Многие прямиком из лагерей немецких попадали в советские. Но это уже потом, когда СССР был полностью освобожден и в газетах начали писать о том, какие мы предатели. А когда я в Ростове объявился, указаний еще не имелось. Нагрянет ночью облава, покажу справку с батальонной печатью — а… все в порядке… Один дед из нашего дома постоянно зудел: «Ты ж пойди куда следует да расскажи, где был. Там тебя будут оч-чень проверять». Я выжидал, пока другой человек не научил: «Явись в военкомат, пройди медкомиссию, получишь белый билет». Этот совет мне понравился, прошел комиссию, на основании все той же справки получил белый билет, в то время самый важный документ, за него очень большие деньги давали. Еще через некоторое время пошел за паспортом. В листочке прибытия написал: «Зиген». Начальник паспортного стола читает: «Зи-ген… Где это?» И вдруг сам себе радостно ответил: «А… знаю. На Урале!» Я промолчал и получил сначала временный, потом постоянный паспорт. До пятьдесят третьего года, встречаясь в городе, мы, там побывавшие, даже вида не подавали, будто знакомы.

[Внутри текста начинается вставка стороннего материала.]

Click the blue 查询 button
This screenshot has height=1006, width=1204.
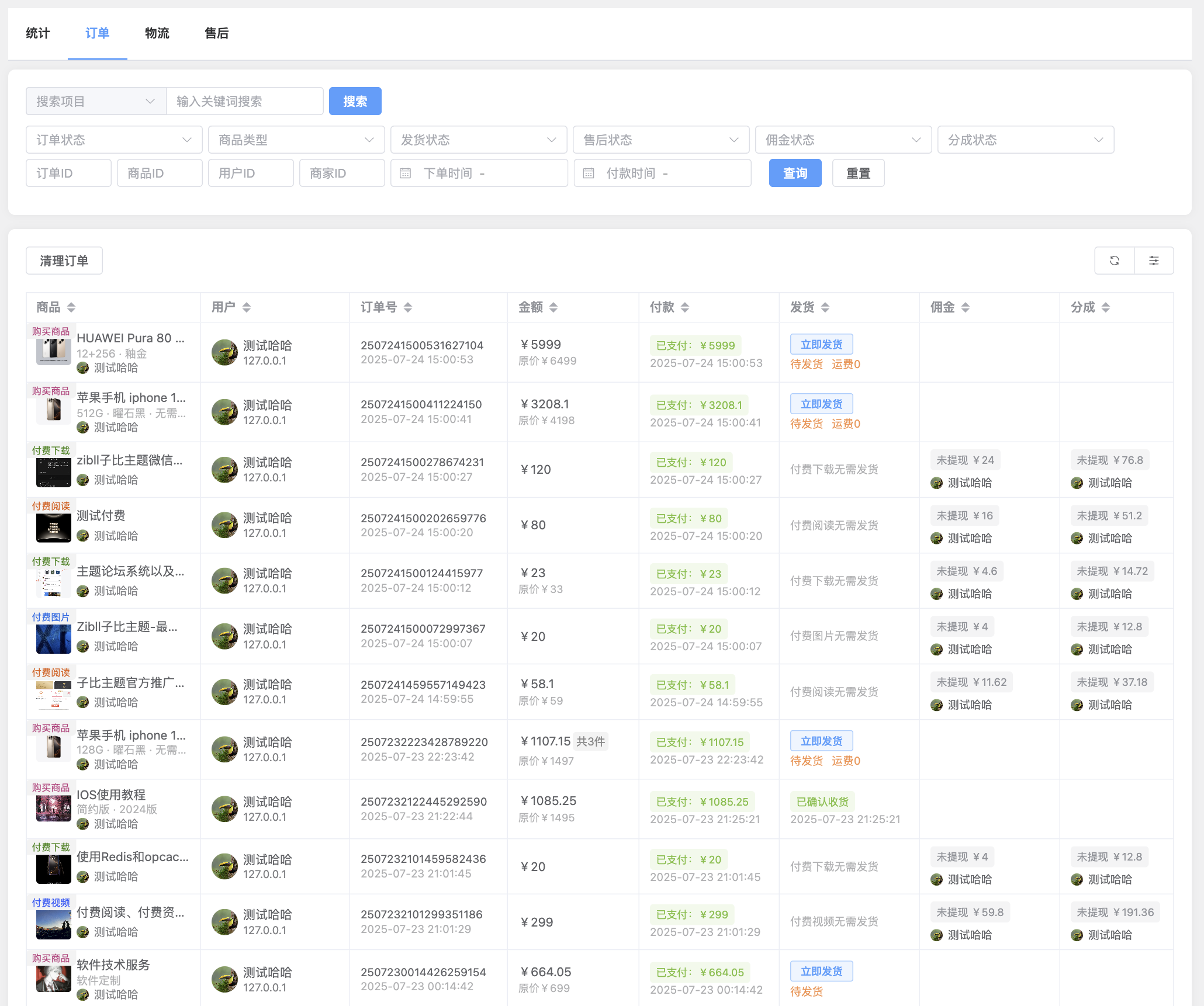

Трудные годы пережил довольно легко. Еще до оккупации дружил с одним художником пьяницей без левой руки. Маляр вообще-то… На простынях рисовал лебедей, оленей и сбывал на базаре деревенским. Сам бог велел двум калекам соединиться. Я ему простыни грунтовал, кое-что левой подрисовывал, ну и по части сбыта и снабжения красками, новыми простынями и бумагой…

И только ради хлеба насущного продолжалось это до сорок седьмого года. Очень уж мой компаньон пил. Мы, кроме картин, из гипса всяких амурчиков, русалок отливать научились. Неплохо получалось. Но однажды пошел из моего друга дым, кричит, по полу катается. Я ему и воду, и молоко. Ничего не помогло. Мучился страшно, весь почернел и через пять дней умер. И, похоронив его, прямо у могилы я сказал себе: «Больше никаких художеств!» Впрочем, когда родился сын, я картинки разные смешные рисовал, из пластилина зверушек, человечков лепил. И это все.